Donald Trump a repoussé sa visite prévue en Chine, d’abord d’un mois puis de cinq à six semaines. Ce changement de calendrier, annoncé les 16 et 17 mars 2026, alimente les interrogations sur la solidité de la trêve commerciale entre Washington et Pékin. La Chine a réagi avec retenue en indiquant avoir pris note des précisions américaines.
Visite repoussée à deux reprises
Donald Trump a d’abord annoncé un report d’un mois de sa visite en Chine le 16 mars 2026, avant d’évoquer le lendemain un délai de cinq à six semaines.
Réaction mesurée de Pékin
La Chine a indiqué avoir pris note des précisions américaines, sans exprimer explicitement ni approbation ni mécontentement.

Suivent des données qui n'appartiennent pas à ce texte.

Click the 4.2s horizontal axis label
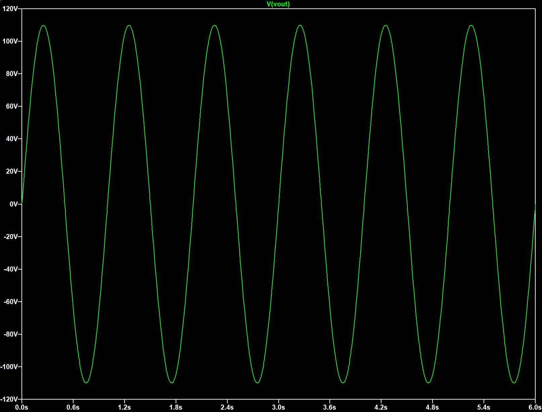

Trêve commerciale sous surveillance
Le report ravive les doutes sur la solidité de la trêve commerciale entre les deux pays, alors qu’aucune nouvelle date de sommet n’a été confirmée.

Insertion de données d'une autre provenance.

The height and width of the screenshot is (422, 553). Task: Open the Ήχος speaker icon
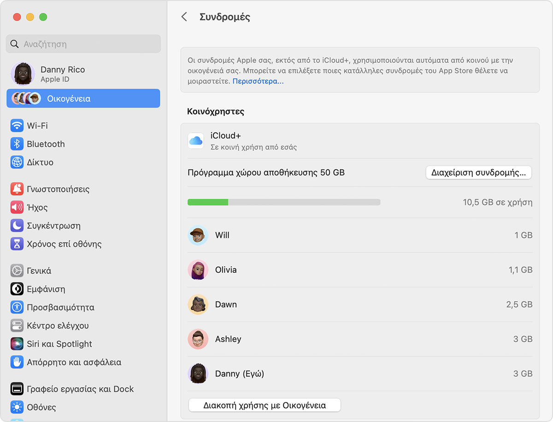pyautogui.click(x=17, y=207)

Xi Jinping n’a pas réagi publiquement
Selon les sources disponibles, le président chinois n’a fait aucune déclaration publique sur le report de la visite.
Pékin pourrait gagner du temps
Plusieurs analyses estiment que la Chine pourrait mettre à profit ce délai pour consolider sa position dans les négociations.
Donald Trump a reporté la visite qu’il prévoyait d’effectuer en Chine, après avoir d’abord demandé un décalage d’un mois avant de revoir ensuite ce délai à cinq ou six semaines. Cette modification a suscité des interrogations sur la solidité de la fragile trêve commerciale entre les États-Unis et la Chine. Le 16 mars 2026, Trump a annoncé qu’il avait demandé à la Chine de repousser son déplacement d’un mois. Le lendemain, il a révisé cette estimation en affirmant que la visite serait retardée de cinq à six semaines. Pékin a répondu dans des termes mesurés, en indiquant avoir pris note des précisions américaines concernant ce report. Cette évolution a immédiatement retenu l’attention des analystes et des gouvernements qui suivent l’état des relations commerciales entre les deux premières économies mondiales. Reuters a rapporté que ce retard a assombri la trêve commerciale entre les États-Unis et la Chine qui était en place avant le sommet. L’écart entre les deux calendriers évoqués par Trump — un mois, puis cinq à six semaines — a ajouté une incertitude supplémentaire à un moment diplomatique déjà délicat.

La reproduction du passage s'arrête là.